Over the years I've changed my breakfasts. When I was a student in Stern College, I started the day with fried eggs in the student cafeteria, but on "test days" I treated myself to a "Spanish omelet."
There are times when I've eaten dry cereal with milk, or I breakfasted on eggs, or oatmeal. Whatever the breakfast is, it remains my standard for a number of years, until suddenly I feel that it's not keeping me going the way I need.
Generally I don't nosh between meals, though I've tried to start having a fruit or something like that, since diet experts now say that you can lose more weight on five meals a day than three, and sometimes, since I'm an early riser, the breaks between my three meals are really too long. And if you're curious to know, I am overweight, seriously overweight, even though I'm "fitter" than most.
During my final years as a vegetarian, which I was for twenty-five years, I had a two-egg vegetable omelet every morning. It included an onion, a squash and sometimes fresh garlic. On it I ground pepper, and when I had it I also ate horseraddish, which I "grind" in the food processor. And it was all "fried," or sauteed in olive oil in a regular frying pan.
Now that I eat poultry almost everyday, my morning needs changed. I have some bran flakes, sometimes a bit of puffed wheat, a diced or shredded (food processor) apple, a banana (when there are some in the house) and plain yogurt, either goat or 3% bio. For awhile I was adding dried fruit, but I began feeling a weight gain.

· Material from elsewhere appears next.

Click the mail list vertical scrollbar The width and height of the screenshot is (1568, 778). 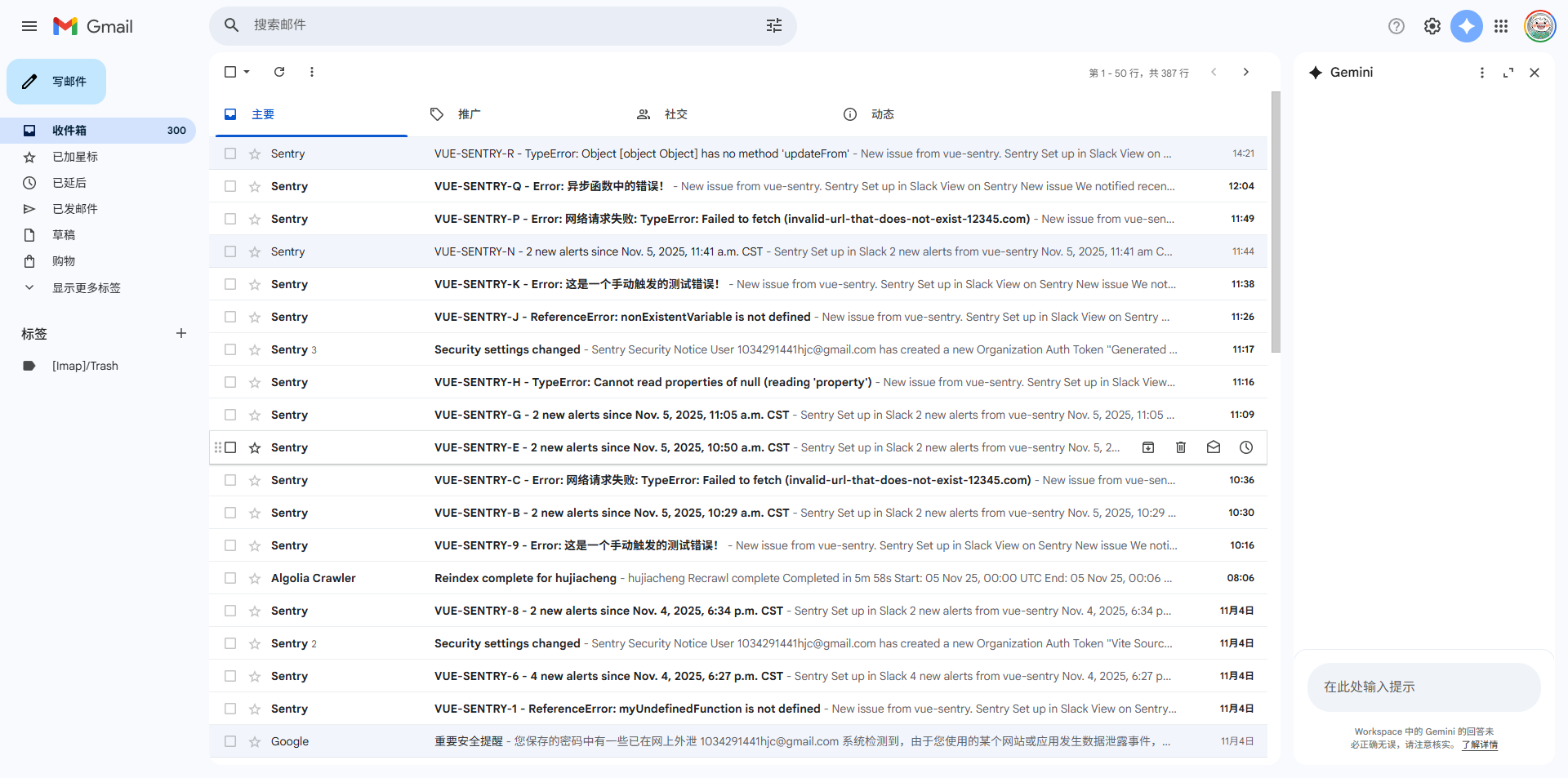click(x=1276, y=222)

It seems like my body and food habits are beginning to recover from my change back into being carnivorous.
Since I eat kosher, I'm not going to start the day with meat or poultry.
And I drink my coffee before I eat. First I have a few cups of water, then the coffee, which helps "eliminate" yesterday's food. Only after that do I have my breakfast.
2 comments:
What prompted you to stop being a vegetarian after so long? My wife Janet was a vegetarian and stopped many years ago, but recently went back to it, probably under the influence of the yoga teachers' course that she is doing. And that with my son being a shochet (ritual slaughterer)!

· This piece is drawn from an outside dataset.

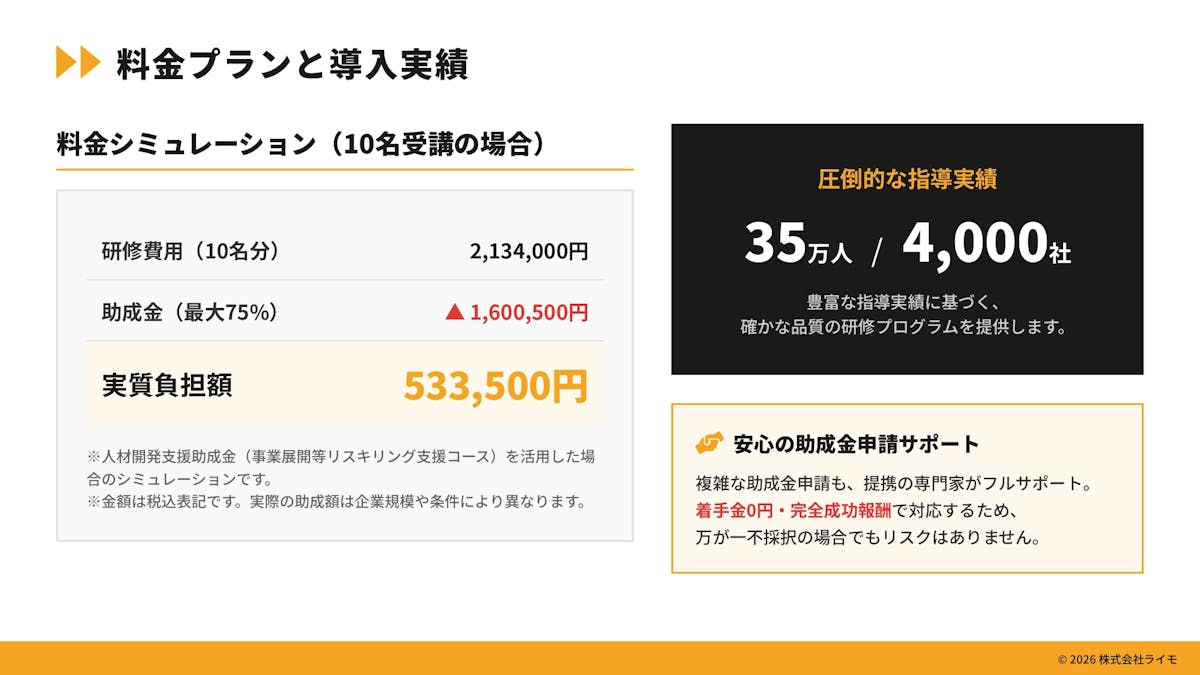
Task: Click the 安心の助成金申請サポート heading
Action: coord(856,444)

I was hungry. I found myself noshing too much, looking for energy, and I was tempted by meat. Considering that meat and poultry and fish are all permitted according to Jewish Law, and my daughter said that she read that O blood thrives best on a carnivorous diet, I just bit in. Afterwards I had a blood test and discovered that my B12 was seriously low, which is a danger of vegetarianism. The doctor would have prescribed injections if I hadn't changed my diet already.